Part Three: Did you check your manuscript for FOCUS?

currently playing on my iPod: Ho Hey by the Lumineers

In THE FIRST FIVE PAGES, Noah Lukeman discusses focus in writing. This is one of my biggies. I am not alone. Writers love to, well, write. We oftentimes get all long-winded in our scenes, traipsing off into scenery details, histories, and *gasp* characters that shouldn’t even appear in the manuscript.

A setting must be clear in your reader’s mind, but you need not give every minute detail of the room where your MC meets his LI. The reader doesn’t need the type of couch, the color of the carpet, the curve of the wall, the sound of the neighbors’ drum set, and the smells of everything and everyone.
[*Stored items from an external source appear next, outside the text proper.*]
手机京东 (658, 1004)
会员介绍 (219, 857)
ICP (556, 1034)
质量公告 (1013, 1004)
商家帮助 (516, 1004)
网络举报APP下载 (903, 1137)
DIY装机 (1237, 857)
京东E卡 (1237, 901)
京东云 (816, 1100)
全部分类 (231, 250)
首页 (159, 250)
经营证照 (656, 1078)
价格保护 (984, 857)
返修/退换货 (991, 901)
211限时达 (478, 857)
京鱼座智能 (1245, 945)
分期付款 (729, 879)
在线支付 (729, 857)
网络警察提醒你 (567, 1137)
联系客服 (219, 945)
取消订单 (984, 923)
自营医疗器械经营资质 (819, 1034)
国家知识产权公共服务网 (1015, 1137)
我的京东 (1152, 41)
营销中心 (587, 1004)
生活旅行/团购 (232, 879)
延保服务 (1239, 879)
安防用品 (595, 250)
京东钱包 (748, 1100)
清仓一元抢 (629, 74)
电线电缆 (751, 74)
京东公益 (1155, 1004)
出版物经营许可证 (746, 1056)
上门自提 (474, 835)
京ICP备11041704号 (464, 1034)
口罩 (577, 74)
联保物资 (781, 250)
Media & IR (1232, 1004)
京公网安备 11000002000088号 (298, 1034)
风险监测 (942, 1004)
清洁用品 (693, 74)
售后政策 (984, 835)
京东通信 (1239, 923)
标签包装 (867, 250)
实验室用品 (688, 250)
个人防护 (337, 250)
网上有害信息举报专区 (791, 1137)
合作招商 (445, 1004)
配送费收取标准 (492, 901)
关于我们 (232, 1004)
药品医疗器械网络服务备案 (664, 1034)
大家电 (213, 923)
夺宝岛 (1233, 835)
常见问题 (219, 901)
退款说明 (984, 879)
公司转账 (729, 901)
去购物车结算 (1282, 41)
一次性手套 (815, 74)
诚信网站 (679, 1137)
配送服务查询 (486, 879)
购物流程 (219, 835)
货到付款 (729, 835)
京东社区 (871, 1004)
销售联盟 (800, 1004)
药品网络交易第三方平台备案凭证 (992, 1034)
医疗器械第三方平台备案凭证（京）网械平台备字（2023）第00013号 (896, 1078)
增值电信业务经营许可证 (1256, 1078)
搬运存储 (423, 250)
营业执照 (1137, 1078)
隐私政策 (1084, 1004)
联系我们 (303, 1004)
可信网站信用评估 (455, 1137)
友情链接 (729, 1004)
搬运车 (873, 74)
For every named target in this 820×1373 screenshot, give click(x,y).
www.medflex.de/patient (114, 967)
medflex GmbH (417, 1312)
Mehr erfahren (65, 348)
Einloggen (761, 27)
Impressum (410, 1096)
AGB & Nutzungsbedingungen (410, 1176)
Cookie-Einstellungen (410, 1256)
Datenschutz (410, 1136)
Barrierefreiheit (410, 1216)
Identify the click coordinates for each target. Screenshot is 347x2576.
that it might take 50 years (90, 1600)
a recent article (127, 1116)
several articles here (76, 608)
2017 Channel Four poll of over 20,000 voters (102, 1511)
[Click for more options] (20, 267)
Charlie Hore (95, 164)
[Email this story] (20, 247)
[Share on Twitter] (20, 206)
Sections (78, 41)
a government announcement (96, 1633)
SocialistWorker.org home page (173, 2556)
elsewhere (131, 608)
Be picky. Focus. Choose one corner, where the characters sit. Or mention only the odd bits like the drums and the curving wall. Regardless of what you choose, stick to your decision and don’t blabber on and on outside your chosen focus. It will negatively affect your pacing.

If you’re going to trickle character histories into your story, only include those events that are immediately (or pretty close to it) necessary. Don’t give your reader the life story. Memoirs are a tough sell. Especially if the reader is expecting fast-paced fiction. Include just enough of your characters’ pasts so that your reader will feel sympathetic toward them or understand their motivation.

Focus must also rule in bigger decisions. Do you need that girl who brought your MC to her first class at There’ssomethingfunnygoingonhere High School? Or should you chuck that chick and weave her part into a more important minor character’s role? Remember to step back from your manuscript and recall why you are writing your story. Are all the mentioned characters important? Why? Do you tie their stories up nicely by the end? You can’t leave anyone hanging. Readers will feel unsatisfied and neglected.

But be warned! I thought a character in my current manuscript was superfluous. It turned out that he was pivotal–I just hadn’t realized it myself until two of my critique partners wanted me to give him a pink slip and I fought for him. He existed as the opposite of my MC’s Love Interest, a quiet anti-foil (go with it, people) to the awesomeness of my male lead. Once I put him in his proper spot and focused on his function in the tale, he helped my male lead shine.

Go back and check your manuscript for focus in the basic technical sense considering descriptive scenes and histories. Also get a wider view. Do you need everyone currently running around in that big ole masterpiece? Focus on your theme. Your outline. Your purpose. Good luck!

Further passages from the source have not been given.